Northern Prairie Wildlife Research Center
The gray squirrel is similar in appearance to the fox squirrel but is slightly smaller and lacks the reddish-orange coloration. The head, back, and sides are gray with a brownish tint. The tail is bushy with hairs being buffy at the base, black in the middle, and white at the ends. The fur on gray squirrels can fade during winter months and therefore may appear more reddish in color during these times.
Preferred habitat of the gray squirrel is mature, deciduous forest including trees such as oak, basswood, maple, and hickory. In North Dakota, gray squirrels are found primarily in the eastern one-fourth of North Dakota. Populations have also established themselves in other suitable habitat in the west, including the Killdeer Mountains.

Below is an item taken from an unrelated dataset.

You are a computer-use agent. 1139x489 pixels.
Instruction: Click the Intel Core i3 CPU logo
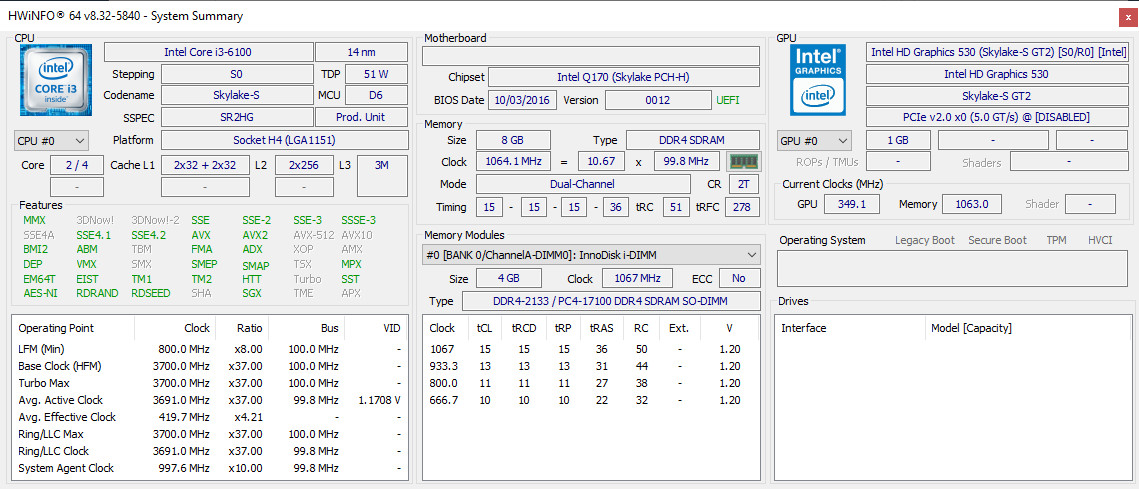[55, 80]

Like the fox squirrel, the gray is active only during daylight hours and eats primarily nuts but will also dine on buds, leaves, flowers, bark, and an occasional insect. They will also hoard nuts by hiding them around their territory for later consumption. An extended breeding season, like seen in fox squirrels, is also exhibited. Males are active during two peak reproductive periods in January-February and in May-June. With a gestation period of 40-45 days, this produces two litters of young per year, one between February and April, and another between late June and August. An average 2-4 young are born in a nest that is usually located within a natural cavity of a mature, dead, or dying tree. Occasionally these squirrels also build leaf nests within tree branches but are less likely to do so than fox squirrels.
Adult grays have a high survival rate for rodents and may regularly live five or six years. Predators of this species include the coyote, red fox, raccoon, long-tailed weasel, and several hawks and owls. The gray squirrel is considered a small game species in North Dakota. Hunting pressure for these squirrels is light to moderate compared to southern states where squirrels are very desirable table fare.